The Graveyard Book by Neil Gaiman
I have know of Neil Gaiman a long time, as he was the first artists to use the Macintosh to create a graphic novel, back in the ancient days when I was studying illustration at Mass Art. Stood in line for a couple hours at the BEA when it was in Los Angeles to get him to sign Coraline when it came out.
His book that came out this October, of course, considering its genre, is The Graveyard Book. It’s a wonderful, kind of scary but ultimately very sweet story of a little boy whose family was murdered when he was just a toddler. He wanders out into the night as the evil man Jack searches for him, and toddles and crawls through the gates and into the neighboring cemetery. The residents of the cemetery, mostly ghosts of long-dead individuals come to a hasty decision to hide the child, as the ghost of his newly-dead mother passes by and implores them to protect her baby, before she fades away.
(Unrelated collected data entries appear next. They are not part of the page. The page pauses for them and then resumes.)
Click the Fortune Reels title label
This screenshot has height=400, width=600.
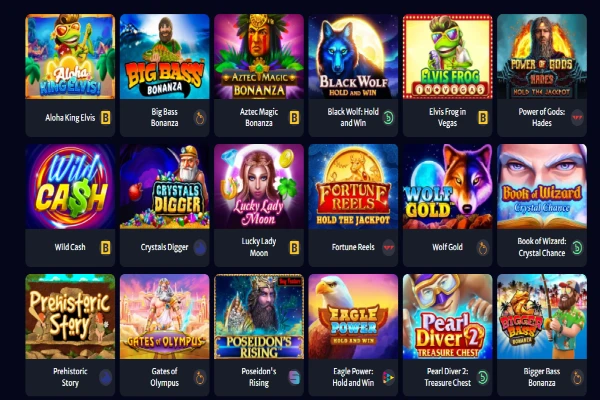pyautogui.click(x=353, y=247)
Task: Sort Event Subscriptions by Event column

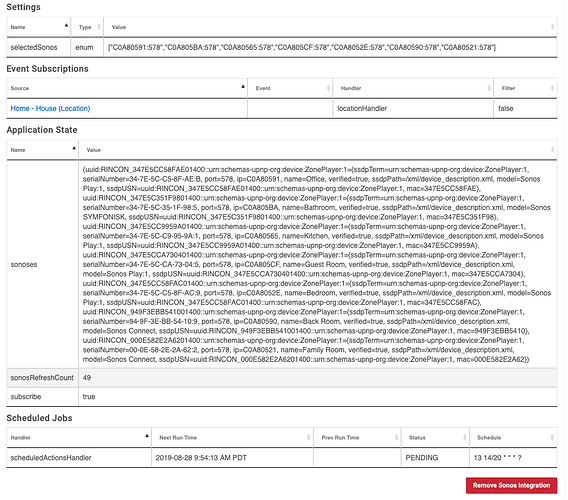Action: pyautogui.click(x=290, y=88)
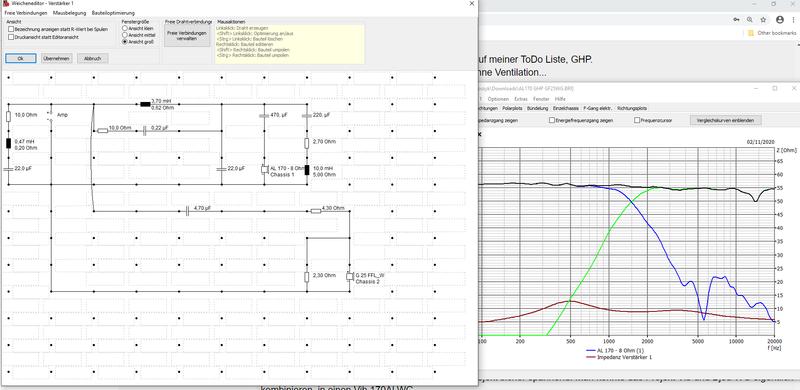Click the Chrome bookmark star icon
Screen dimensions: 800x390
click(763, 19)

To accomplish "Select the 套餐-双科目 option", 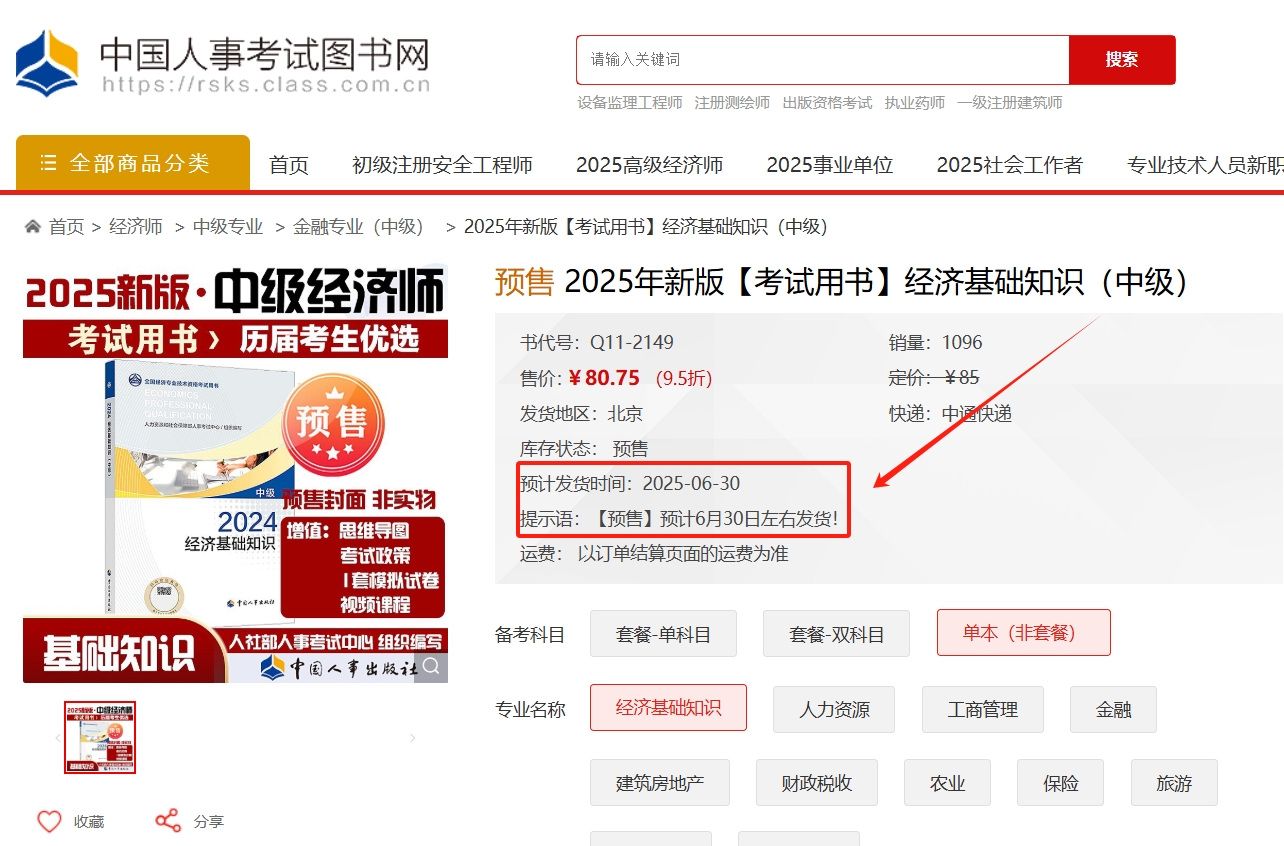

An old childless couple Mister and Mistress Owens, dead for over 200 years, convince the others that they should protect and raise the child, and so they do, with the help of Silas, the only one who lives there that can leave the cemetery. He’s not a ghost, likely a vampire, but that’s never spelled out.
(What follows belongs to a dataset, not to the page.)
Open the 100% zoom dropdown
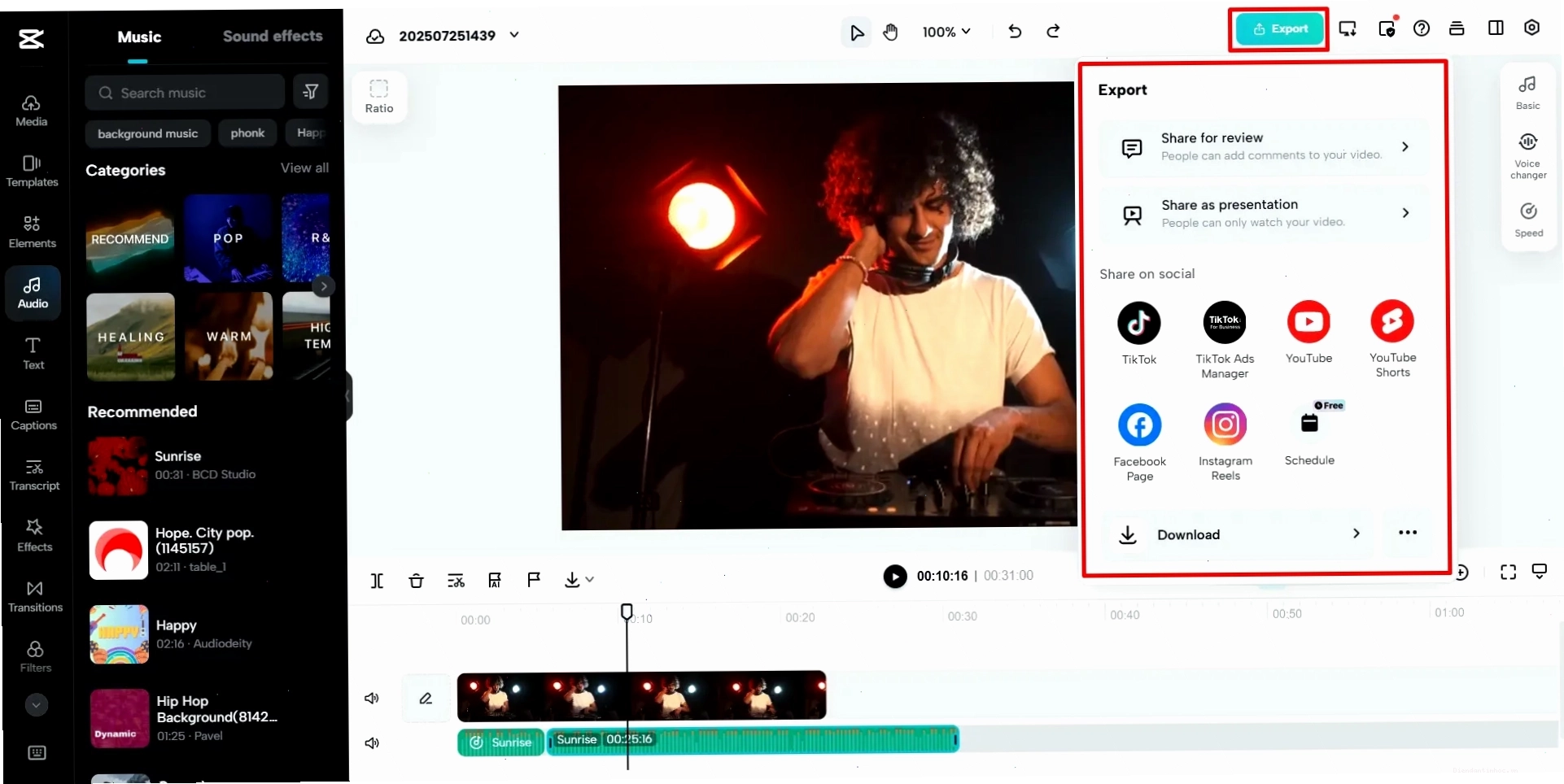 (x=946, y=32)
They name him Nobody Owens, Bod for short, and he grows and thrives in the shadows and among the shades, learning from everyone from the oldest among them, a Roman citizen, to Victorian schoolteachers, and the many children who died at early ages. He learns useful things, like Fading and Disappearing, and Dreamwalking as well as his letters, from the gravestones.
One day he encounters a little girl, whose family is now living in his former house, and their friendship eventually leads to his discovery by the evil Jack, which puts everything and everyone he has grown to love at risk.
It’s a wonderful book, just won a Newbury Award so I am not the only one who thinks so! It is full of creepy, scary things, and wonderful characters from throughout many time periods on the English countryside, and is just a great book. Very young children might be scared, but I doubt it. Really, I recommend it to anyone who loves a good scary story.